Directions for this task: Can you convert the listing, from the line with "You are a computer-use" up to and including the line with "click(x=46, y=138)", into a Markdown table with the columns Row and Line, skipping blank lines and leaving the pictures out?

Records provided:
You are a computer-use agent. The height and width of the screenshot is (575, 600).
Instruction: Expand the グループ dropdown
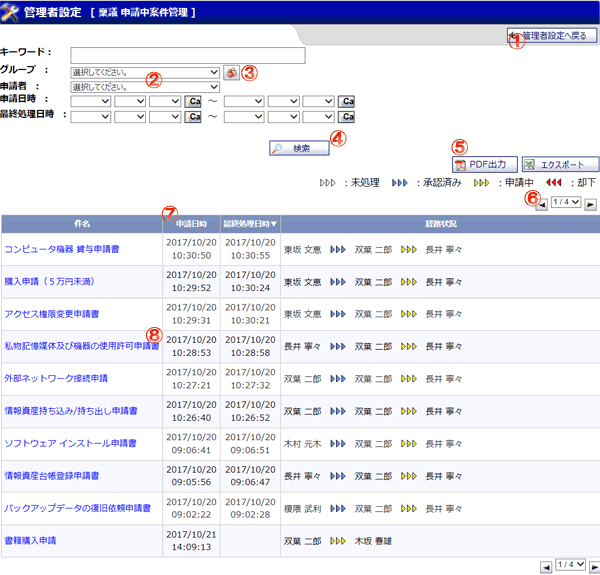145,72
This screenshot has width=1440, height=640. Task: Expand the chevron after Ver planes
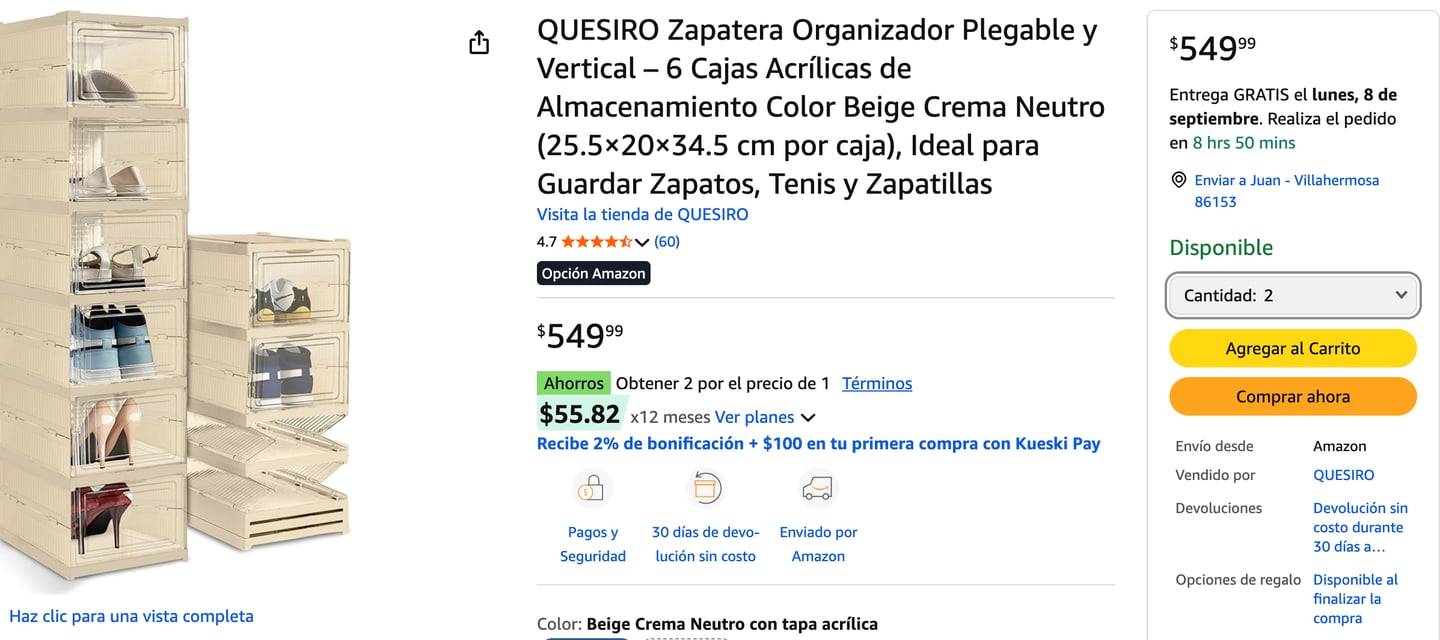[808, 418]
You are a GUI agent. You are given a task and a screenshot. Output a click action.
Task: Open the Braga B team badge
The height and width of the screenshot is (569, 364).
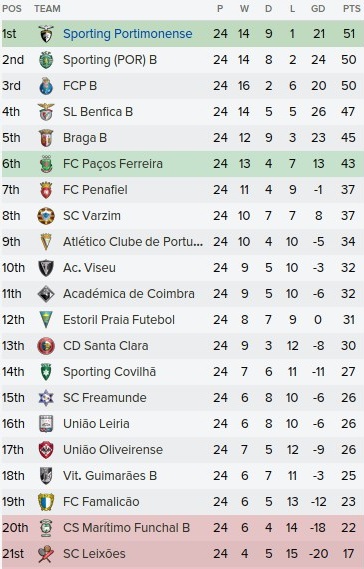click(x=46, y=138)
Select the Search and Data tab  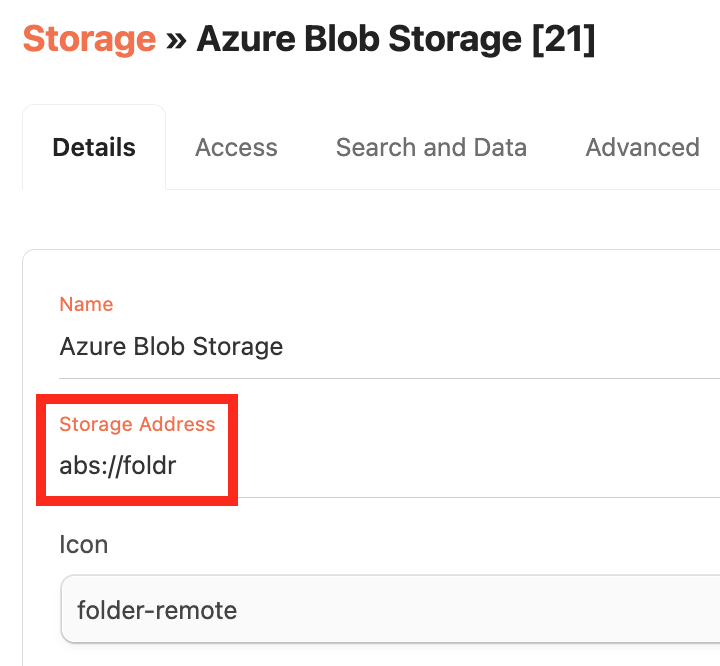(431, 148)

---

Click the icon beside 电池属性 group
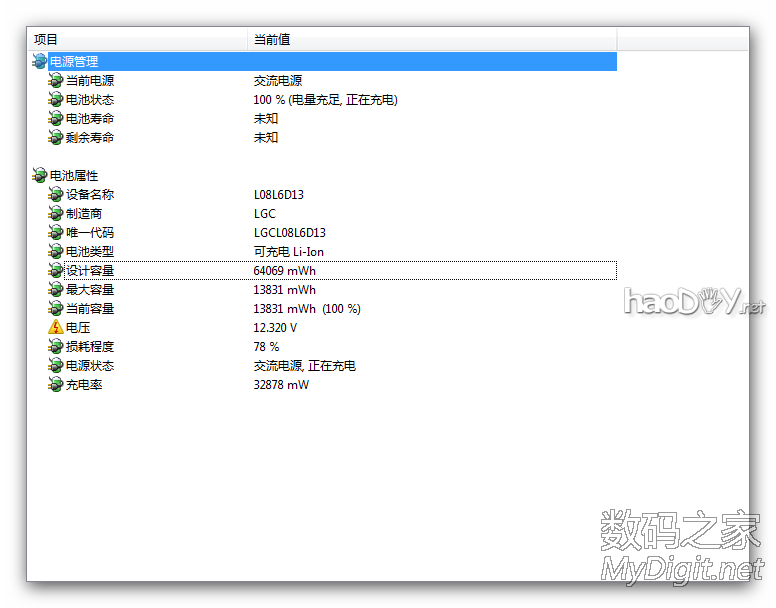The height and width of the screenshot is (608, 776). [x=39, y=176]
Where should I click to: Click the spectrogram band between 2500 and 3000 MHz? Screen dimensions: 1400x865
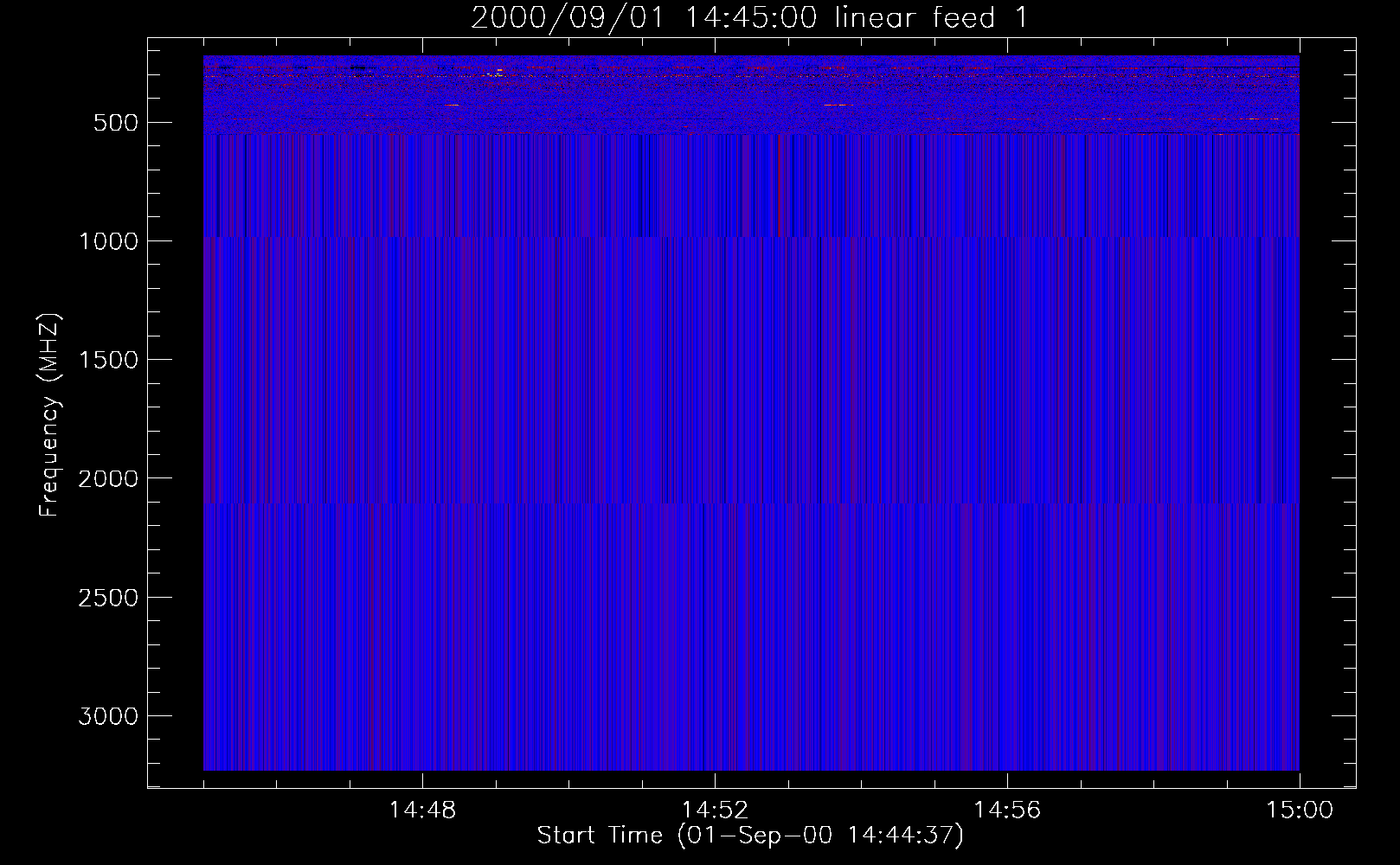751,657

---

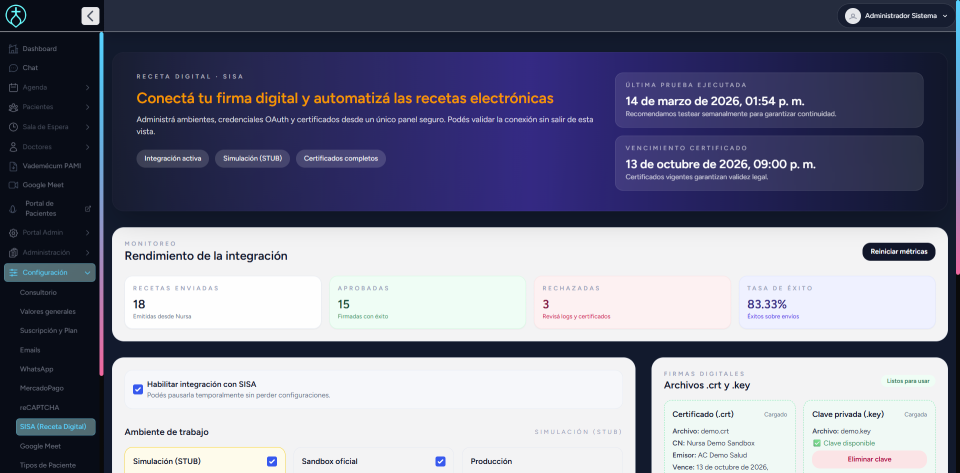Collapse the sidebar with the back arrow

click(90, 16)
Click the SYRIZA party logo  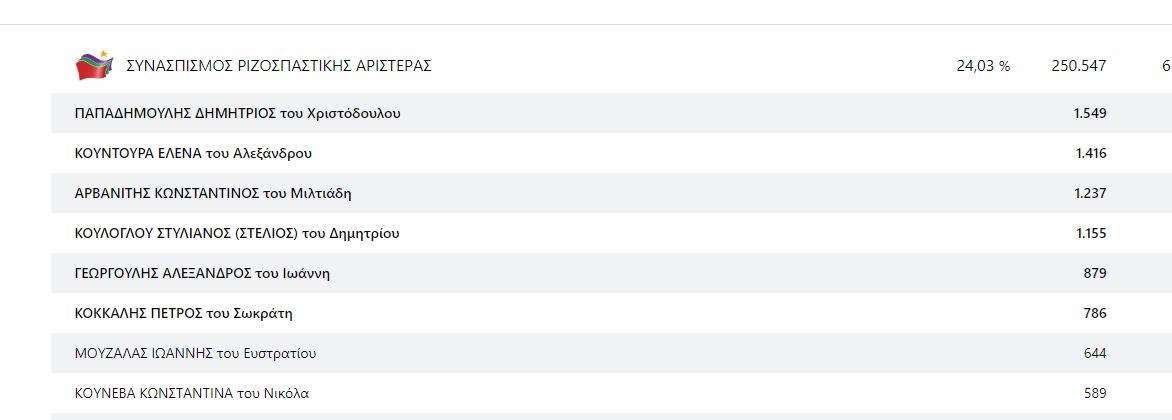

Solved exercise:
| Row | Line |
|---|---|
| 1 | You are a computer-use agent. The height and width of the screenshot is (575, 600). |
| 2 | Instruction: Expand the グループ dropdown |
| 3 | 145,72 |
| 4 | This screenshot has width=1440, height=640. Task: Expand the chevron after Ver planes |
| 5 | [808, 418] |
| 6 | You are a GUI agent. You are given a task and a screenshot. Output a click action. |
| 7 | Task: Open the Braga B team badge |
| 8 | The height and width of the screenshot is (569, 364). |
| 9 | click(x=46, y=138) |